▶ THE TASK: Once you reach the line that holds "The width and height of the screenshot is (2225, 1652)." in the listing below, output it and every line after it through the line that holds "Click the green up arrow near 4 Dec 11:00", word for word.

▶ RAW DATA:

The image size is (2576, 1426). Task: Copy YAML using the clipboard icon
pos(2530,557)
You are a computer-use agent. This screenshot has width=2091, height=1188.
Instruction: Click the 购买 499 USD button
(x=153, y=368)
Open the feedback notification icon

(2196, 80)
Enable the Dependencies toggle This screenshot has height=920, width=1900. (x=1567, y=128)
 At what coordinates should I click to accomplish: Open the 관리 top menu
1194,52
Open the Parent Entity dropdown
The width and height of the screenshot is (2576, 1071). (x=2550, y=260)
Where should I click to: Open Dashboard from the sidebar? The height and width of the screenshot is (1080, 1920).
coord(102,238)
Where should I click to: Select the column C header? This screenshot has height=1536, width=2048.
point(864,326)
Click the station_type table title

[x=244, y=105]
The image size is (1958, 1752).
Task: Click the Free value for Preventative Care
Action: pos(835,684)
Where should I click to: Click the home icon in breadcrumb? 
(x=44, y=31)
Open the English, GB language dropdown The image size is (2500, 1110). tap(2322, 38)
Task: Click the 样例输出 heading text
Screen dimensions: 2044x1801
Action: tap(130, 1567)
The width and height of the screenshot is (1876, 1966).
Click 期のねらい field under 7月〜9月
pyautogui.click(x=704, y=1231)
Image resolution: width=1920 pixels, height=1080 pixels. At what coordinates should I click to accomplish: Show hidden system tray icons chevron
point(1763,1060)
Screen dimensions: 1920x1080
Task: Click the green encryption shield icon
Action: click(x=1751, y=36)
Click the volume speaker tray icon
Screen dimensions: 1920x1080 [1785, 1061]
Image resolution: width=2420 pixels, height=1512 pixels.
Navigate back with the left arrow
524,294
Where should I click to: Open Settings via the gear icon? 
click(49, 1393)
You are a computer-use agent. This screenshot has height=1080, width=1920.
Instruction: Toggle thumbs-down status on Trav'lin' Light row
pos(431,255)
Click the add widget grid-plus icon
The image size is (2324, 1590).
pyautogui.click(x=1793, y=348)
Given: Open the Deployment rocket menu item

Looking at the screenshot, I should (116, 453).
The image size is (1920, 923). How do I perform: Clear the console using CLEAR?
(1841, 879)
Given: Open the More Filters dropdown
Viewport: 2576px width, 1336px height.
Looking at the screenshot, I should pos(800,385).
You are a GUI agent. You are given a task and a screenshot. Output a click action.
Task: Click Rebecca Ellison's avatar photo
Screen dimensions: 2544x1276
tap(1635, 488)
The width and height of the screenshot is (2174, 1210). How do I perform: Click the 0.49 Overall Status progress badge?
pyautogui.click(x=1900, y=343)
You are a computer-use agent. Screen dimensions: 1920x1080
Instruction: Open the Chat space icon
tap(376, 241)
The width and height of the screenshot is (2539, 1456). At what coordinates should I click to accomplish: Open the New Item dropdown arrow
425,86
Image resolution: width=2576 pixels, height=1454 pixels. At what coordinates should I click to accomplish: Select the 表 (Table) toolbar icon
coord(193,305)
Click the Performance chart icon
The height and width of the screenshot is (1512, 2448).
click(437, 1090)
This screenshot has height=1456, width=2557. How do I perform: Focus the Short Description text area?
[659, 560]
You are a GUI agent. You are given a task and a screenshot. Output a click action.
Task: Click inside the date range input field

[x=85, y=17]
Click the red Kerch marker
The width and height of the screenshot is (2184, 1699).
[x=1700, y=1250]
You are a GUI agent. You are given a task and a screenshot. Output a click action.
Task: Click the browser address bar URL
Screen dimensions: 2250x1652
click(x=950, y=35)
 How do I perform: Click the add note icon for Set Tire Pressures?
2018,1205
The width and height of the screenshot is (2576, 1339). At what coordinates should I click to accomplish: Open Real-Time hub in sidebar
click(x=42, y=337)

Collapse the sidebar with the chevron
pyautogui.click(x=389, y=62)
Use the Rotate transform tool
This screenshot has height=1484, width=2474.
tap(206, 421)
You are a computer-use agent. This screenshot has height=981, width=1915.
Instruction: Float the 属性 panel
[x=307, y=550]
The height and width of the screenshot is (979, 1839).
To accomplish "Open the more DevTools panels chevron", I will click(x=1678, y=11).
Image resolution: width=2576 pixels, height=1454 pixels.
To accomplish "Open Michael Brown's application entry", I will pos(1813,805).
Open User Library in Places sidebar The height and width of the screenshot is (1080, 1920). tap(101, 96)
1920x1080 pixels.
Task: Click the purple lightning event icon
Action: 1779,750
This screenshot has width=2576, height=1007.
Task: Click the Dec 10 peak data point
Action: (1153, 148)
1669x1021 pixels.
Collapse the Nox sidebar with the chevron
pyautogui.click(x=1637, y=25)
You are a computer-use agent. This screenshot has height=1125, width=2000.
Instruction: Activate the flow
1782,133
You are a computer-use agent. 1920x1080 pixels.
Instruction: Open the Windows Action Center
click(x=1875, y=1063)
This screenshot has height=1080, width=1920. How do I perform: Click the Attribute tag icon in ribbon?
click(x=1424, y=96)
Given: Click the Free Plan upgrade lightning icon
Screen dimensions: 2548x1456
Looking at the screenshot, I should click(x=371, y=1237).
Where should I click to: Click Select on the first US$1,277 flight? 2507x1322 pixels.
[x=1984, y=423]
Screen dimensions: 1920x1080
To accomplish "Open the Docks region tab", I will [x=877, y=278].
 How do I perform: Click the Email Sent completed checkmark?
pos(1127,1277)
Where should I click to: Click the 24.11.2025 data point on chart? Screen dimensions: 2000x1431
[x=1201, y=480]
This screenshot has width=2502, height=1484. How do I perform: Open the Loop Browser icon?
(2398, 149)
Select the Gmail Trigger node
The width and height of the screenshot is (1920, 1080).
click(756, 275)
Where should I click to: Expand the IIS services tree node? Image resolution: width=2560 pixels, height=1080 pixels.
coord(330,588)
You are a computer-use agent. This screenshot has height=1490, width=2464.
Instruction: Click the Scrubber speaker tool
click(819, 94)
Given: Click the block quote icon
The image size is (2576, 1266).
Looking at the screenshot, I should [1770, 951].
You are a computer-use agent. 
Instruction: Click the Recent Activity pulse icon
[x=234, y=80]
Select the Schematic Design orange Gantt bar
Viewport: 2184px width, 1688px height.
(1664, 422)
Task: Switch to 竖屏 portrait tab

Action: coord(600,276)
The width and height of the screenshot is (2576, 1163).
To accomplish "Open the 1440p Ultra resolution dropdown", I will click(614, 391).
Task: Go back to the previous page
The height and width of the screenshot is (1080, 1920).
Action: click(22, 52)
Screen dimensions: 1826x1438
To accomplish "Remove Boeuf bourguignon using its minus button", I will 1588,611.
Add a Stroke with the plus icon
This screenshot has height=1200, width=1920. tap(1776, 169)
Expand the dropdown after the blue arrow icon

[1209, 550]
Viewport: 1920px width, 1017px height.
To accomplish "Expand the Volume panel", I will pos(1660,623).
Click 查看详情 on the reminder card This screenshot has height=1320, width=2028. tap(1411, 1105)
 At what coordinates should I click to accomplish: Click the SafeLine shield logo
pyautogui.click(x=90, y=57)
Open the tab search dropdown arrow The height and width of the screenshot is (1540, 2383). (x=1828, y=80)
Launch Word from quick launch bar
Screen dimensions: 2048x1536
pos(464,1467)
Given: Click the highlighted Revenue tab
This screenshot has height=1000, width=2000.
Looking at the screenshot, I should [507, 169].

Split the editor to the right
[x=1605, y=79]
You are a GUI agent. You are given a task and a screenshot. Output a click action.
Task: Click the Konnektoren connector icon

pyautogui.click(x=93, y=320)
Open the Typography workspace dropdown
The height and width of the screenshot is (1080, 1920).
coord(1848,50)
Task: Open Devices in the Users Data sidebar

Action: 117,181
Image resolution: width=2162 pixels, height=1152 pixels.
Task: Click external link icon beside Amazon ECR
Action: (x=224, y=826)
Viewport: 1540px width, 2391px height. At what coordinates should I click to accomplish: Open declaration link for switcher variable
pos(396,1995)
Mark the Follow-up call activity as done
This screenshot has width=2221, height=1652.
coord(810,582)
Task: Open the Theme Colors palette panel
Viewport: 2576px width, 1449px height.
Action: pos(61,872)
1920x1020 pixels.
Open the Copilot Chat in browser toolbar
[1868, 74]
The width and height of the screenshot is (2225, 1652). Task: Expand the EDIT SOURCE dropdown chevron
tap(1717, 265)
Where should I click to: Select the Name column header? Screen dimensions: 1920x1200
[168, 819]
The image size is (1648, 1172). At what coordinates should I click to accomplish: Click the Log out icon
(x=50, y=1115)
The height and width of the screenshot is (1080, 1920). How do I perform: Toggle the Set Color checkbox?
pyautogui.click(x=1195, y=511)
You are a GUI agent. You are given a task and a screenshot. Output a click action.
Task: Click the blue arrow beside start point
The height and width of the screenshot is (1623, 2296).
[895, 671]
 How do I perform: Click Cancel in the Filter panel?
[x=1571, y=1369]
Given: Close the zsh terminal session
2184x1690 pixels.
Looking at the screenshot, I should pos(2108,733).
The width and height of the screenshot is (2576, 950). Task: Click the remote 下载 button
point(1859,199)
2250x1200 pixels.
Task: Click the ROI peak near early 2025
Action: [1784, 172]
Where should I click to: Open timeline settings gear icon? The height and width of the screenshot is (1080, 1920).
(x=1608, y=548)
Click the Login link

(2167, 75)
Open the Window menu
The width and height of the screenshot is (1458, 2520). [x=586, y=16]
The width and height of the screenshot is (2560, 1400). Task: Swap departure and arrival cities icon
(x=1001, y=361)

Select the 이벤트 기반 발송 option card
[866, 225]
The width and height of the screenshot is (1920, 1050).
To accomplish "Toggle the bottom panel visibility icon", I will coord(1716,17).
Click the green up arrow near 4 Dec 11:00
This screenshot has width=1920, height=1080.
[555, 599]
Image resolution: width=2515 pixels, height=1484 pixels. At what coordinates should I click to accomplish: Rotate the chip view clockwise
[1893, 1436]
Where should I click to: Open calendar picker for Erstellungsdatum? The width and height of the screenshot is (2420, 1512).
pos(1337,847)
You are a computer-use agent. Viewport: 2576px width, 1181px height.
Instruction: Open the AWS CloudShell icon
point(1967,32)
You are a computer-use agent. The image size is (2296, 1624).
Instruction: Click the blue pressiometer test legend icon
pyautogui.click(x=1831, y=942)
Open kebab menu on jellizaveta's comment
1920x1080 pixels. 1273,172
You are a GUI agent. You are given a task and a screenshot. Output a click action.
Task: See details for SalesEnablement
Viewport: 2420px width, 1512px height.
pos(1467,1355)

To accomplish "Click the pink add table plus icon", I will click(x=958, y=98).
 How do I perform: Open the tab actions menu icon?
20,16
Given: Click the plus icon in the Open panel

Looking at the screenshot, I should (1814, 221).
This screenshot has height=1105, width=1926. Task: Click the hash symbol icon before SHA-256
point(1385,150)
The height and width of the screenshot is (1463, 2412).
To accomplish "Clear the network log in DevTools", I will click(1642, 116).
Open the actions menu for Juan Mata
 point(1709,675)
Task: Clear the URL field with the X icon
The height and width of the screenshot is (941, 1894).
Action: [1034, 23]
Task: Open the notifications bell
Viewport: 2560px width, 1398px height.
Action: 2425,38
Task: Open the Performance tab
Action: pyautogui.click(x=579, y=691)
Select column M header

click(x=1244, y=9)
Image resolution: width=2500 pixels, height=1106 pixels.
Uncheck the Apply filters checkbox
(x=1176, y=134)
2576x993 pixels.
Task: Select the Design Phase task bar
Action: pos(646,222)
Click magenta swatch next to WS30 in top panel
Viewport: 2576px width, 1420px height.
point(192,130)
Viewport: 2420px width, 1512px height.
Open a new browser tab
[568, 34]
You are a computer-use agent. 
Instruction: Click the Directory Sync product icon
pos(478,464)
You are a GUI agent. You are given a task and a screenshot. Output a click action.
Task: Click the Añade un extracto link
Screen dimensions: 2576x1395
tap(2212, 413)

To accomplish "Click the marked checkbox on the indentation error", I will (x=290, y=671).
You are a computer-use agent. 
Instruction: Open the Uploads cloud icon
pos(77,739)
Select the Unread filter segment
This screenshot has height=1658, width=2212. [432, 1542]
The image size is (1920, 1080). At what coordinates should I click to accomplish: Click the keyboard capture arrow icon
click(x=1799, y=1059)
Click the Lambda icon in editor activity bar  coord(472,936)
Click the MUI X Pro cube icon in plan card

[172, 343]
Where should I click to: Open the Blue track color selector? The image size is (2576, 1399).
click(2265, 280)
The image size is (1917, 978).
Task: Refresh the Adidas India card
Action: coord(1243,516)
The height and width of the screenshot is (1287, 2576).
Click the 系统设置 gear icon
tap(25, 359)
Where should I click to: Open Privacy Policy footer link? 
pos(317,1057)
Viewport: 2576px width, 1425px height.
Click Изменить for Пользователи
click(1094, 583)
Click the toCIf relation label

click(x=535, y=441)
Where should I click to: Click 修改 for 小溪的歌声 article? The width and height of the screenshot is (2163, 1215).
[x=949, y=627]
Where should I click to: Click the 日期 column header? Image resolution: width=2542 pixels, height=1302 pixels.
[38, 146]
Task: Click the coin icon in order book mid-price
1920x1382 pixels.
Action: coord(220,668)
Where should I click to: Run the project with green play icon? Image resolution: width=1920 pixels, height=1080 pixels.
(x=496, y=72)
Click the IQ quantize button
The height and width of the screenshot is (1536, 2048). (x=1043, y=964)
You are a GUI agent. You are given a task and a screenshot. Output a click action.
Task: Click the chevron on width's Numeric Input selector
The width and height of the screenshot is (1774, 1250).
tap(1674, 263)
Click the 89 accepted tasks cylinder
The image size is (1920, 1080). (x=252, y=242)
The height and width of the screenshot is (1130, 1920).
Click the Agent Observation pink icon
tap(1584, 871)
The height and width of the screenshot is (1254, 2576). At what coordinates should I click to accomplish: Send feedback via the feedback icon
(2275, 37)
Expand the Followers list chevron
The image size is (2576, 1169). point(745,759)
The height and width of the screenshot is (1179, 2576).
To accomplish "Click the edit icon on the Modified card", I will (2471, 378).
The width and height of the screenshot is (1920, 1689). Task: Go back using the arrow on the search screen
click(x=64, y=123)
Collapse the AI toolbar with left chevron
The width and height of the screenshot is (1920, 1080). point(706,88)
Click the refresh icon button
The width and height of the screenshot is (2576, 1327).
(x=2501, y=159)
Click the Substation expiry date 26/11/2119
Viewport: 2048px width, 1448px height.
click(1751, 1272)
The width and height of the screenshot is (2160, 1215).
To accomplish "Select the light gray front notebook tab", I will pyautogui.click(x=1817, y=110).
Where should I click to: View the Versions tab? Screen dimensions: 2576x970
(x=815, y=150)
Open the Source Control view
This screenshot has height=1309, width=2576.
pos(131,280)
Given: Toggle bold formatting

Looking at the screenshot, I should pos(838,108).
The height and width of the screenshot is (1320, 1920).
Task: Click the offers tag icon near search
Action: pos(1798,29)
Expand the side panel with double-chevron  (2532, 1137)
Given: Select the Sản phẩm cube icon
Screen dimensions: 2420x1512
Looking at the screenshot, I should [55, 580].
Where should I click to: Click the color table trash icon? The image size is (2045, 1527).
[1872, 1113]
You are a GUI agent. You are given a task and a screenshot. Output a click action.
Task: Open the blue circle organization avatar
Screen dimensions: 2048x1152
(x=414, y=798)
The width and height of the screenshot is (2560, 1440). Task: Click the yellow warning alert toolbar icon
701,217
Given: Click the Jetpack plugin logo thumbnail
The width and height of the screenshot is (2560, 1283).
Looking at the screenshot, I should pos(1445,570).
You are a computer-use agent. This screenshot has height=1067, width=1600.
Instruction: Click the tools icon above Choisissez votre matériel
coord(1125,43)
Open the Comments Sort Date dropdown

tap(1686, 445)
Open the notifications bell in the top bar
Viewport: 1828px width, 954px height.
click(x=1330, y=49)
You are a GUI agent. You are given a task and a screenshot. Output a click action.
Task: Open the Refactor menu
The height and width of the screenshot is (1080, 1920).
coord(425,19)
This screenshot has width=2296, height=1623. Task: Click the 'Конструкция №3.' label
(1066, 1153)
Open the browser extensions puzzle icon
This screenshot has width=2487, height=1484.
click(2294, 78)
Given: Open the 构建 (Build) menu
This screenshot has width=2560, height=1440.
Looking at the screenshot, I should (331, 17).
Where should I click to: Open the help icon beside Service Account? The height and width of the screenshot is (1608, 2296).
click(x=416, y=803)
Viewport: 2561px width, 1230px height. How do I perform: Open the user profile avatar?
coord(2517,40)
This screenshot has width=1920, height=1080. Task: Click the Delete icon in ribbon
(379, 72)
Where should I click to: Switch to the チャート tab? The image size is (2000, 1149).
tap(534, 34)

▶ SOLVED PROBLEM:
The width and height of the screenshot is (2225, 1652). Task: Expand the EDIT SOURCE dropdown chevron
tap(1717, 265)
Where should I click to: Select the Name column header? Screen dimensions: 1920x1200
[168, 819]
The image size is (1648, 1172). At what coordinates should I click to accomplish: Click the Log out icon
(x=50, y=1115)
The height and width of the screenshot is (1080, 1920). How do I perform: Toggle the Set Color checkbox?
pyautogui.click(x=1195, y=511)
You are a GUI agent. You are given a task and a screenshot. Output a click action.
Task: Click the blue arrow beside start point
The height and width of the screenshot is (1623, 2296).
[895, 671]
 How do I perform: Click Cancel in the Filter panel?
[x=1571, y=1369]
Given: Close the zsh terminal session
2184x1690 pixels.
Looking at the screenshot, I should pos(2108,733).
The width and height of the screenshot is (2576, 950). Task: Click the remote 下载 button
point(1859,199)
2250x1200 pixels.
Task: Click the ROI peak near early 2025
Action: [1784, 172]
Where should I click to: Open timeline settings gear icon? The height and width of the screenshot is (1080, 1920).
(x=1608, y=548)
Click the Login link

(2167, 75)
Open the Window menu
The width and height of the screenshot is (1458, 2520). [x=586, y=16]
The width and height of the screenshot is (2560, 1400). Task: Swap departure and arrival cities icon
(x=1001, y=361)

Select the 이벤트 기반 발송 option card
[866, 225]
The width and height of the screenshot is (1920, 1050).
To accomplish "Toggle the bottom panel visibility icon", I will coord(1716,17).
Click the green up arrow near 4 Dec 11:00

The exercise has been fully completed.